» AIM
List each line of the rows below that contains the string "width", with matching case.

» DATA FOR THIS TASK
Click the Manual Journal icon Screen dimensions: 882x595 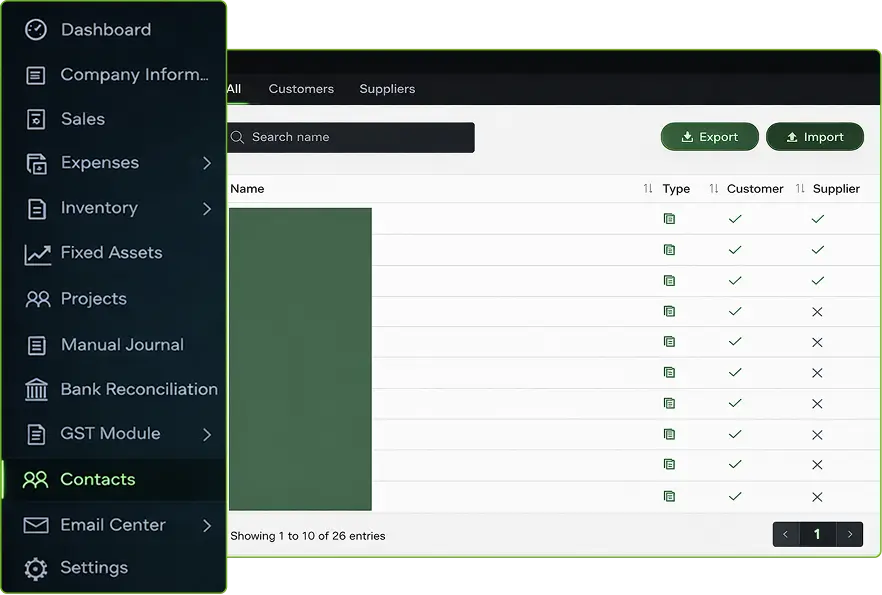pos(36,345)
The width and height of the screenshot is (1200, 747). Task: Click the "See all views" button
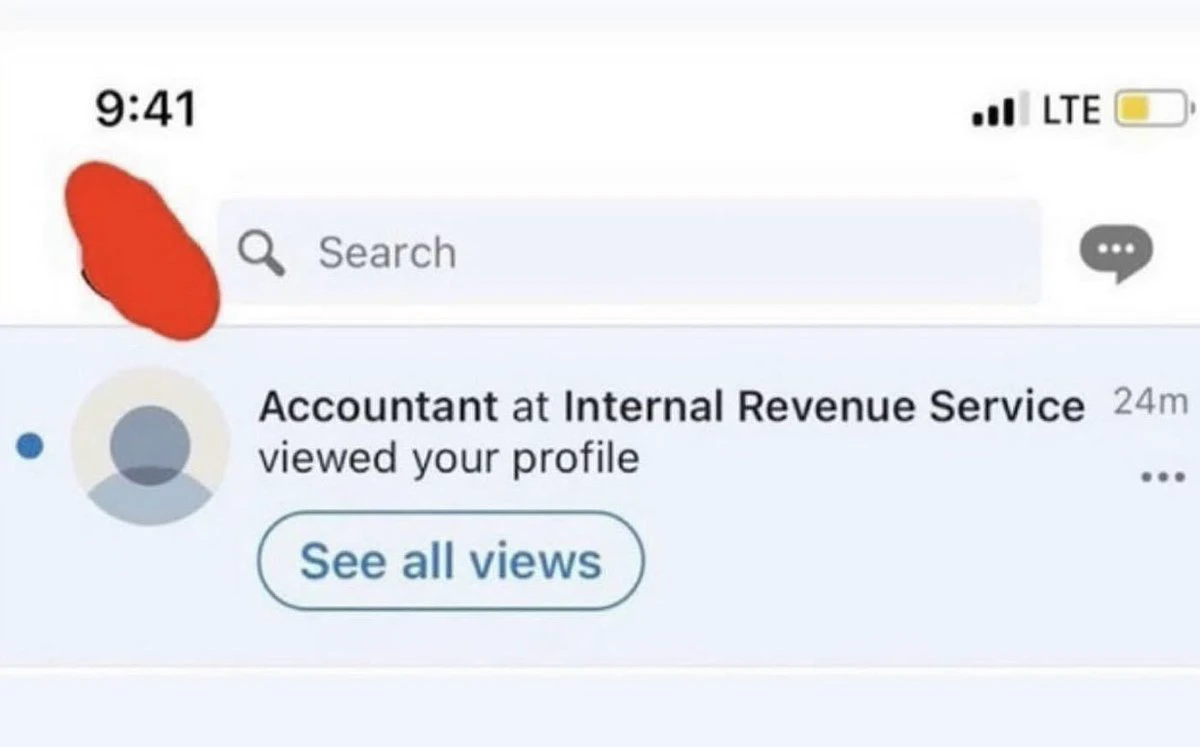(451, 561)

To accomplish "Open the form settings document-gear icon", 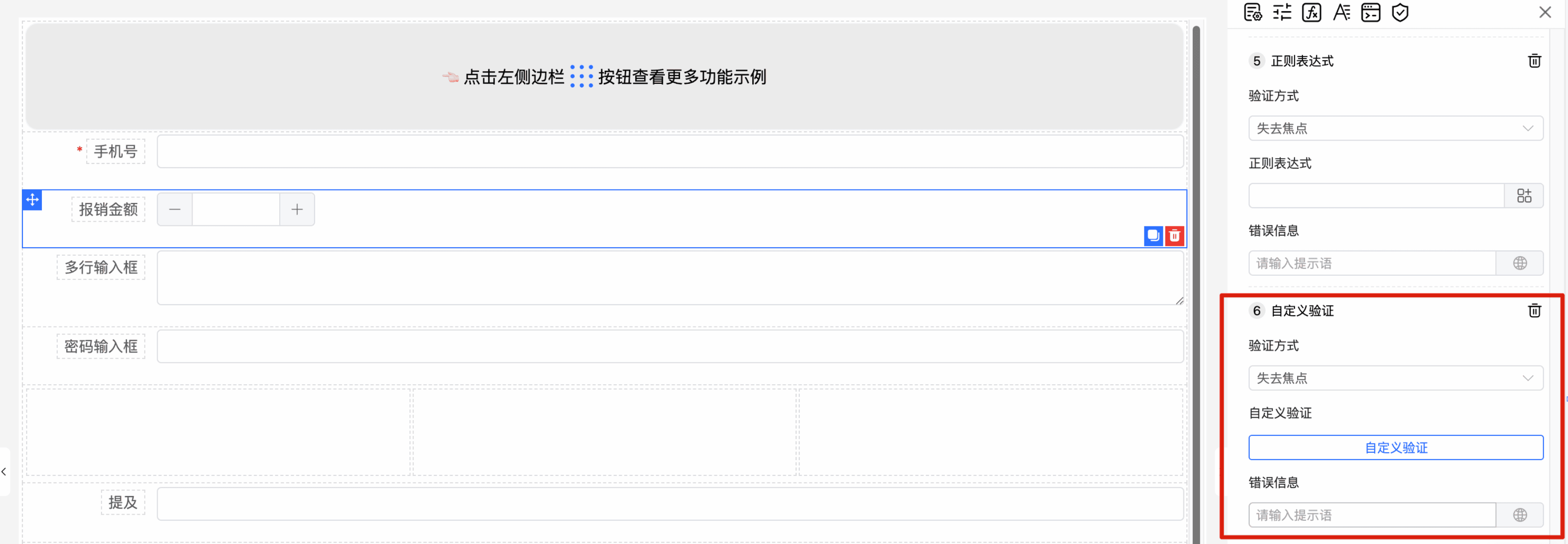I will click(1253, 12).
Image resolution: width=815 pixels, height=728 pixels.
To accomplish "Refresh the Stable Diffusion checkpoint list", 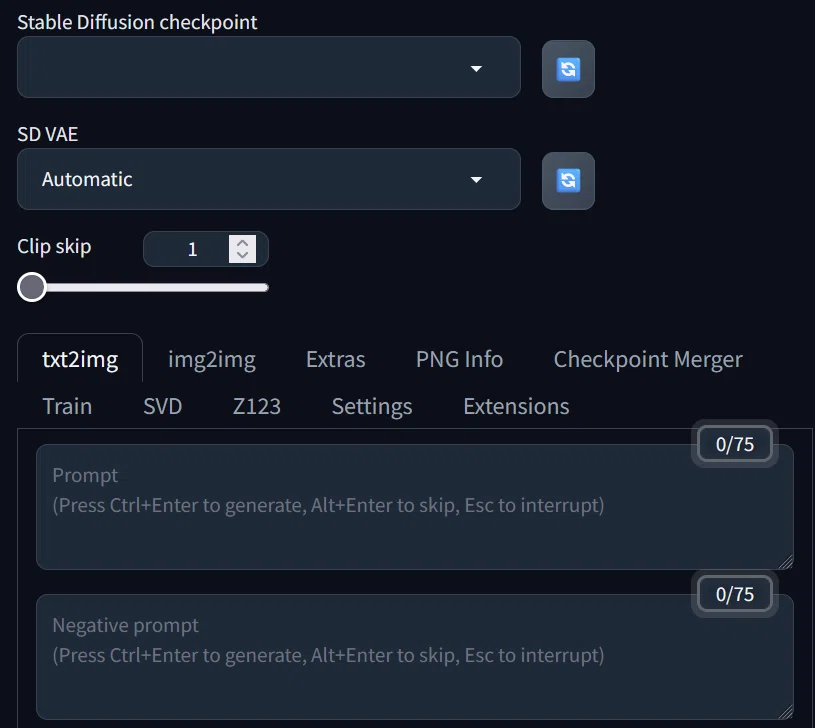I will pyautogui.click(x=568, y=69).
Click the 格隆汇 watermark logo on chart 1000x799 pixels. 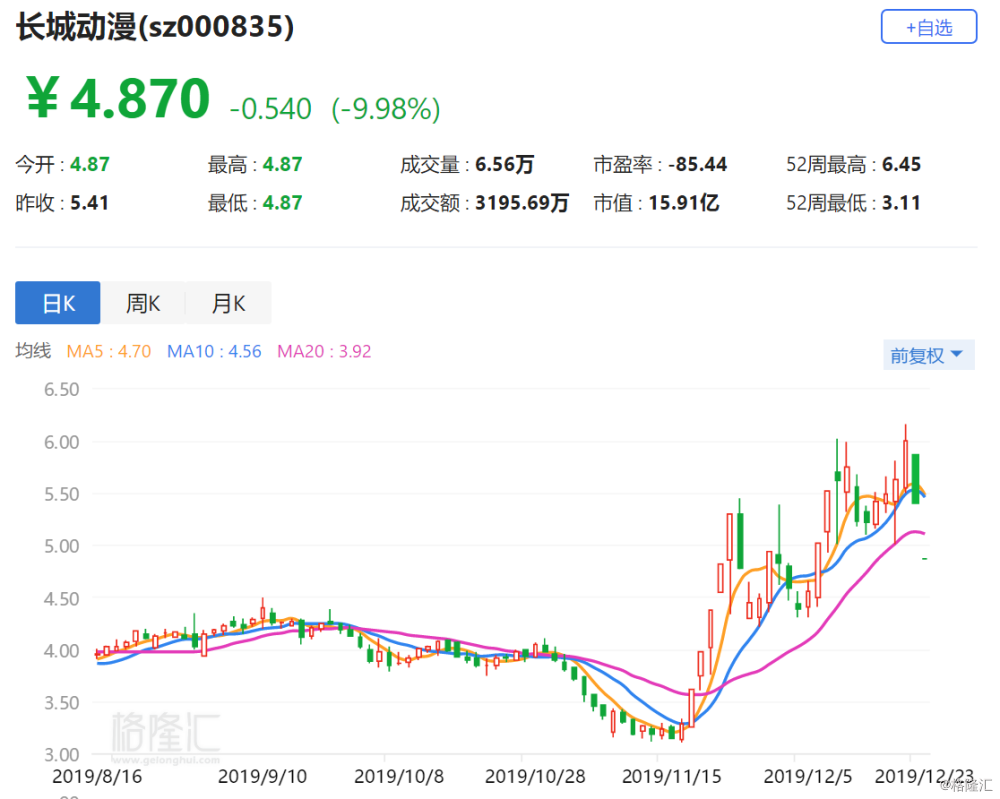tap(165, 733)
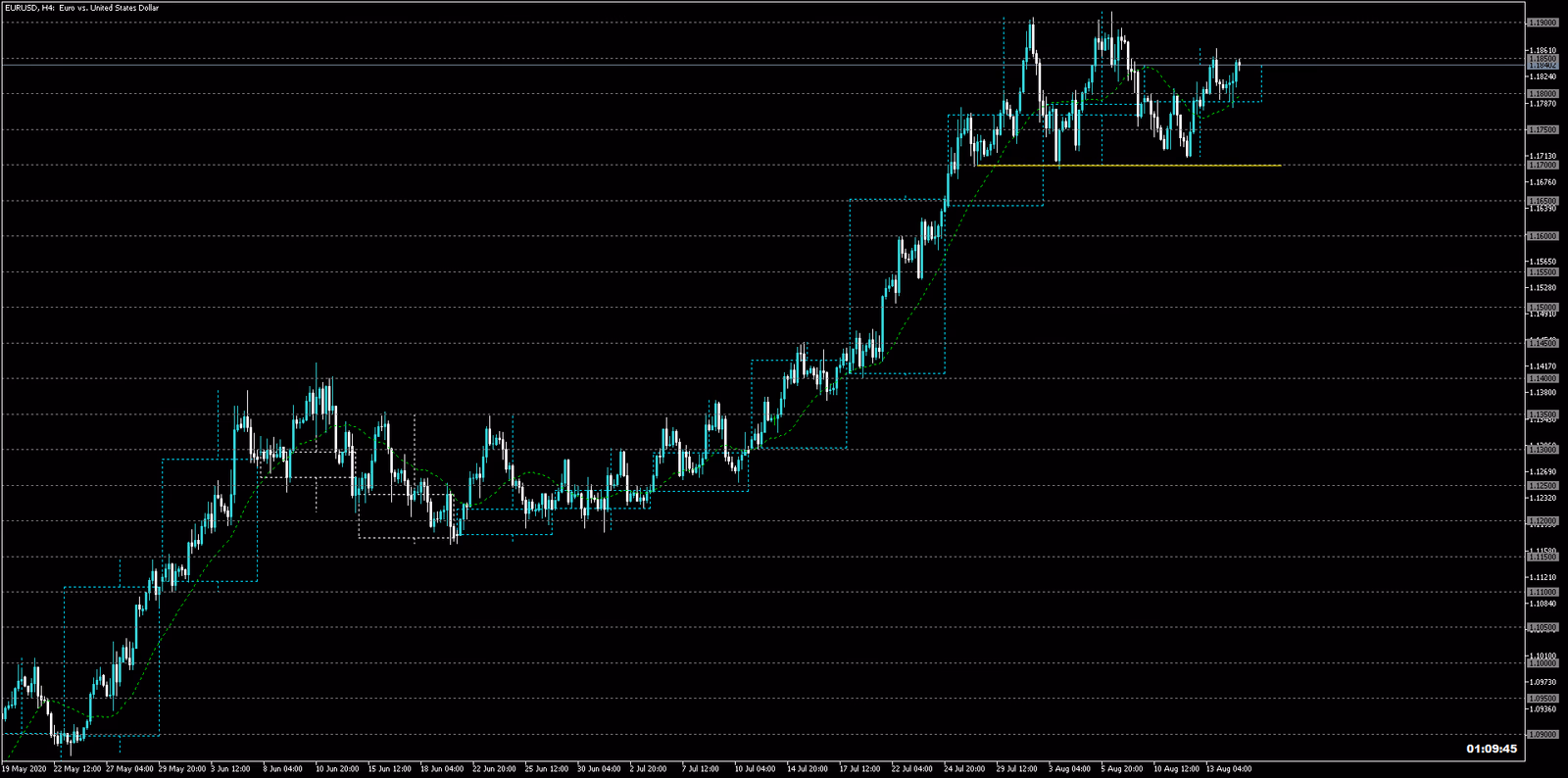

» RESULT
The width and height of the screenshot is (1200, 747). Task: Click the "See all views" button
Image resolution: width=815 pixels, height=728 pixels.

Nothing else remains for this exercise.